Many individuals today are of the mistaken impression that investment history began when the last bull market in stocks started in the early 1980s. They have little appreciation for what happened in the fifteen years prior to that time and how that may relate to today.

They may have more appreciation for a longer view of history in another few years - individuals are always the last to adopt broad changes such as the shift to commodities, and this time will likely be no different. The change in thinking amongst institutional investors is well underway.

Yet, there are skeptics - worried that commodities are in some sort of a bubble - that the top is in after only a few years of stellar returns, where some commodities have not exceeded their nominal peak from twenty five years ago and are still far below the inflation adjusted levels seen when Ronald Reagan had his eye on the Oval Office.

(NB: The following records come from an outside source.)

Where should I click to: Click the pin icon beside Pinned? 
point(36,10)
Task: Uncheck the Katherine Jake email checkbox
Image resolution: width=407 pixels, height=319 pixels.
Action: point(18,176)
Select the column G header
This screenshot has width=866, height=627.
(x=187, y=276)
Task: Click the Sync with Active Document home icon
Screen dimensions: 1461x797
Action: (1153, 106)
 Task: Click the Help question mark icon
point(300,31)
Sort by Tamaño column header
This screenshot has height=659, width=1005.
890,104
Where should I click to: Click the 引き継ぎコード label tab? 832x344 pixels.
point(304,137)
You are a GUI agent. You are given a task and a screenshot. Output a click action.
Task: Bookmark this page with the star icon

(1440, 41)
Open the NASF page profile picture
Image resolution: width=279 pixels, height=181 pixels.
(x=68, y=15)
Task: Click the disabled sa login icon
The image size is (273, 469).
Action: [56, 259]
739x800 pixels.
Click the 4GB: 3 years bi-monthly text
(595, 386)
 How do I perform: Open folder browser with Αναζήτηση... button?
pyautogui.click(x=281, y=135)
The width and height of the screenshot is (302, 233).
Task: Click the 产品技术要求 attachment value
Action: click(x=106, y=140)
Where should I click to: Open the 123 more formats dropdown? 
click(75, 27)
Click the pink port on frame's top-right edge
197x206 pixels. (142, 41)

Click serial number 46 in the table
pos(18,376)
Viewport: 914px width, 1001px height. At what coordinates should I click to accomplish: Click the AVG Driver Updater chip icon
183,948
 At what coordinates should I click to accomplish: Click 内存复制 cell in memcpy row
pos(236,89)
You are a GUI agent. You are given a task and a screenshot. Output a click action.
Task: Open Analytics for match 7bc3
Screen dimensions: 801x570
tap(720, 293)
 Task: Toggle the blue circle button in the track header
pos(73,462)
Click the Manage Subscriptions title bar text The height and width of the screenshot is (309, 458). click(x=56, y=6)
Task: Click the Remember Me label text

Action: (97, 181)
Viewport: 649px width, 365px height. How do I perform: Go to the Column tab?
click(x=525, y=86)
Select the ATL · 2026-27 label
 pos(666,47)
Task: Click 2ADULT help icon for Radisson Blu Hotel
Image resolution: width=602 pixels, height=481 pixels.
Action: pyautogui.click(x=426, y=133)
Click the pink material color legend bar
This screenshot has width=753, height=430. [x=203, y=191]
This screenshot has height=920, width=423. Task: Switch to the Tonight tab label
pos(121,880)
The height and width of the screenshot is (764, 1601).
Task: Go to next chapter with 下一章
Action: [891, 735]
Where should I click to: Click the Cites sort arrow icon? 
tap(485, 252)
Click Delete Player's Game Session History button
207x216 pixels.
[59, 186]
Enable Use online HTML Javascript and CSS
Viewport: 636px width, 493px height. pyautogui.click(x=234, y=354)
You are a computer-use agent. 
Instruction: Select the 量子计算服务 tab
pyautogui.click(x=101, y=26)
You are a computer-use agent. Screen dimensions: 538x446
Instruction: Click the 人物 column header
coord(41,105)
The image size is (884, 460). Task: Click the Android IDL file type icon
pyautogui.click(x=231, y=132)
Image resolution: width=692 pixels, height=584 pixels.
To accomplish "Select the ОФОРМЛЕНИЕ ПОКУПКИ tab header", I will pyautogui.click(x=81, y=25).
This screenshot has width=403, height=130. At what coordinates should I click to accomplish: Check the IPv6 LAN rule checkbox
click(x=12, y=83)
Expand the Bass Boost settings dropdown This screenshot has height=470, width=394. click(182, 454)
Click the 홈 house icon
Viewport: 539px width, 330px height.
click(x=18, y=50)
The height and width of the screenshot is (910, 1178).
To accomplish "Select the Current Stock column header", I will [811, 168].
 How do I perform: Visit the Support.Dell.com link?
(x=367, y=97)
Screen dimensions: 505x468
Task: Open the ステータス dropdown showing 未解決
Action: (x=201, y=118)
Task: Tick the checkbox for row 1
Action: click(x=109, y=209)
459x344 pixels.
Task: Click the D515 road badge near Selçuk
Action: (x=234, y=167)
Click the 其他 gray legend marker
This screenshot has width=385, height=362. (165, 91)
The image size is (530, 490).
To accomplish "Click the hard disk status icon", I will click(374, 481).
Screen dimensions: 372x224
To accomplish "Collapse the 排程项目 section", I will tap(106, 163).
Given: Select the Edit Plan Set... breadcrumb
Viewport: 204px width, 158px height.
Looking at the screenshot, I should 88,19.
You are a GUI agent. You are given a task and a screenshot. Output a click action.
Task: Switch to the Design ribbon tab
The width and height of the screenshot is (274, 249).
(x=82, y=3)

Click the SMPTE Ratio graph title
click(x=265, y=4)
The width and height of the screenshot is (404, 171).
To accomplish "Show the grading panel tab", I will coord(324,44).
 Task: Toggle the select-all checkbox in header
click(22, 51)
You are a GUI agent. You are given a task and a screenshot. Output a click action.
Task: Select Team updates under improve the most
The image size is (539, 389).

Skeptics worry that CalPERS is entering too late. The prices of many commodities have doubled in recent years, and investors are getting twitchy. "Right now a lot of people are struggling with the fear that they may allocating at a cyclical peak," says Bryan Decker, chief investment strategist at the consulting firm Evaluation Associates. Read acknowledges that this isn't a good time to plunge in headlong. He says he'll be looking less at the commodities themselves and more at companies and technologies that benefit from their high prices, such as oil and alternative energy producers. "It's a great time for innovation," he says. "It's as if long-dormant technologies like wind and solar power have been reborn."

Read's interest in commodities runs deep. His grandmother was a trader in Chicago; his father managed a chemical company. Attending high school in Houston during the 1970s oil boom, he entered a national science competition with solar panels he made from spray-on silicon. He went on to get a PhD in political economy from Stanford University, writing his thesis on the impact of natural resources on economic growth. In 1997, he helped create the first commodities mutual fund, the $2 billion Oppenheimer Real Asset fund.

Read's investment ideas blend with CalPERS' social activism. In the past, though, CalPERS got superior returns by shaking up companies other investors had abandoned. By targeting commodities, Read will have to figure out a way to beat the market in an asset class that has already been discovered.

It's funny that the author of this story refers to commodities as "an asset class that has already been discovered". Like that's a bad thing? It just starts getting good after others "discover" an asset class, which seems to be the case for institutional investors and commodities - most retail investors have yet to join the party.

Institutional investors, especially the ones managing the largest pension fund in the land, don't make rash decisions when it comes to allocating money in their investment portfolio - they make sound, long-term decisions, and the news from CalPERS is one of the most bullish signs for commodities yet.